On Friday, Emily and I each got our COVID vaccination shots. Yesterday, the Senate voted in the impeachment trial to acquit Trump.

Who says life is dull during the lockdown?

“If only because they last so long, real misfortunes are monotonous,” Camus wrote in The Plague.  Yes, there has certainly been monotony, but then lots happened in the past few days.

The adventure of our vaccinations involved some monotony. We had traveled back to our NYC apartment on Thursday; then on Friday, I reported for my 12:30 appointment at a Duane Reade drugstore, around a block away from our apartment. I was about 20 minutes early. There was a check-in, during which I answered lots of questions about any current maladies, etc. Then 15 minutes of waiting outside of the vaccination room; then another 20 minutes of waiting inside for the shot-giver to appear. 

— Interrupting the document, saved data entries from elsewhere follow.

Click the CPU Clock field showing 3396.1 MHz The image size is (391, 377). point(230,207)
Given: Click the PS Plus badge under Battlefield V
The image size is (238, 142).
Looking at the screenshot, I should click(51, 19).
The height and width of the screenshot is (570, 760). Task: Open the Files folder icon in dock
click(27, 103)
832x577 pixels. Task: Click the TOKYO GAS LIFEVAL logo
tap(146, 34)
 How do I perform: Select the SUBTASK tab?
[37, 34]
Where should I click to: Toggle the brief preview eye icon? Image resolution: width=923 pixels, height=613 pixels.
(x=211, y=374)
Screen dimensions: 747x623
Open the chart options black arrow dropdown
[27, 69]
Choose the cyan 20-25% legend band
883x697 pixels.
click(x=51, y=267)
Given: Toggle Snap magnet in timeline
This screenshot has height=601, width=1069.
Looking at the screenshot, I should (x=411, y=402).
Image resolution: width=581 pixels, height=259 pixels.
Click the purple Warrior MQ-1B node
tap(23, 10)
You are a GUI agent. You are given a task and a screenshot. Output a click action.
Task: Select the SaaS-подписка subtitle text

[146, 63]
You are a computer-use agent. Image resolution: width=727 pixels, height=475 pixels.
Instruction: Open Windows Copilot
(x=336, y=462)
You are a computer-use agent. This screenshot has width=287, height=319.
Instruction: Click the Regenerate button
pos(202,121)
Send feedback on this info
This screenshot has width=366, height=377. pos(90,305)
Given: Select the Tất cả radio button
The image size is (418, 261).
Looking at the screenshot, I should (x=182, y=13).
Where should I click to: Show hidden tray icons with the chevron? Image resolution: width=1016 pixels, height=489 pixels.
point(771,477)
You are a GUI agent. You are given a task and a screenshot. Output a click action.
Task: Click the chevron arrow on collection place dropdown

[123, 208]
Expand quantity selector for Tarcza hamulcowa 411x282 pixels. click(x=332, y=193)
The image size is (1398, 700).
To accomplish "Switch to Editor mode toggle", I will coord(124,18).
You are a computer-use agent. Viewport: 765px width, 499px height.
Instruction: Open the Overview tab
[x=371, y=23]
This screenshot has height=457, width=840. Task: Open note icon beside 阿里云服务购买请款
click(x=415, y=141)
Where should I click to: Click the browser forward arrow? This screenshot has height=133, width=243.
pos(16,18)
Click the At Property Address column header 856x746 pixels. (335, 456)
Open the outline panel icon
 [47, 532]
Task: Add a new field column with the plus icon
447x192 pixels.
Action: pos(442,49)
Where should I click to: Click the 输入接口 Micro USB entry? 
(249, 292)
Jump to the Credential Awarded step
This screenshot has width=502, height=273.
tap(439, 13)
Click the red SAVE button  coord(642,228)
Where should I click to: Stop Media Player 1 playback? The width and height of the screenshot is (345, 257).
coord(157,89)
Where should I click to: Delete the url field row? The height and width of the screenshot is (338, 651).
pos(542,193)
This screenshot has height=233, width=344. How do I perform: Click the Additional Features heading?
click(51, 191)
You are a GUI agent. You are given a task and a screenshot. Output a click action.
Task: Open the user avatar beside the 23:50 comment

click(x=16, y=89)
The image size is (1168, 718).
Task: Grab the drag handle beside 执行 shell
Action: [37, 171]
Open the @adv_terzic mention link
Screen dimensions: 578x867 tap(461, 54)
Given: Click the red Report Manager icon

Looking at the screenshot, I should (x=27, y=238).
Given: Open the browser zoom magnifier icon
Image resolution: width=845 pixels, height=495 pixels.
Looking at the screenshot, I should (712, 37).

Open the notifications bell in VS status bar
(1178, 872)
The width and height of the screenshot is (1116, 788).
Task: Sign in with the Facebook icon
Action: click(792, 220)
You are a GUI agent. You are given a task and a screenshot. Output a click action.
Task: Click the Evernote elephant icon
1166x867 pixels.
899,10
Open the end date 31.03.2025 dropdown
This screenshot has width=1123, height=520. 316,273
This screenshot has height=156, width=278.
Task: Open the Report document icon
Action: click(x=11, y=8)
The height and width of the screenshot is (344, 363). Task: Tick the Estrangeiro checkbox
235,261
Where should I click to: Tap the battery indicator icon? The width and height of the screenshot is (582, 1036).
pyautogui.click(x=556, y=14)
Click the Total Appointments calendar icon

She gave me the jab and a certificate stating, to my surprise, that I had gotten the Pfizer vaccine. I had imagined I would be getting the Moderna version, since my appointments arranged via the Walgreen’s website are four weeks apart—the interval recommended for the Modern jab. It was 1:15 p.m. before I was able to leave.

Emily went over to the same drugstore one hour later. And, fortuitously, while she was there two people came in to announce a serious problem: They had gotten the first shot of Pfizer, then went to another location weeks later—only to find that the second place was giving out Moderna shots. The two aren’t supposed to be mixed. So these people had been turned away, and had now returned to the site of their first vaccinations.

We face the identical problem: Our second appointments, slated for March 12, are at the location that has only the Moderna stuff. So somehow, there will have to be an adjustment. (I telephoned the second vaccination location, told them of the problem, gave them my name, and await further instructions.)

In the hours after the shot, I felt some soreness in my arm and a little dizziness and fatigue, but not much else. Emily, though, experienced a very sore arm and lots of nausea. Two days later, she still doesn’t want to do much other than to take lots of naps.

It has been gray and cold, threatening snow every day since our return. New York seems as depopulated as it did in September, when we were last here. 

I have sorted through the vast pile of waiting mail, dispatched various tax documents to our accountant, listened to 20 voice mail recordings, and prepared various simple meals. This afternoon we visited ourdoors with our niece, Montana, in Madison Square Park. There were plenty of people with kids and dogs wandering around and playing in the accumulated snow.

We’ll probably drive back to our Long Island house on Thursday.

Does this sound tedious? For people who for several months have done little other than read the New York Times or do its word-game puzzles online, I assure you that all of this is quite taxing.

Dinner: leftover pasta with asparagus pesto and an avocado and lettuce salad.

Entertainment: episodes of the French comedy Call My Agent on Netflix.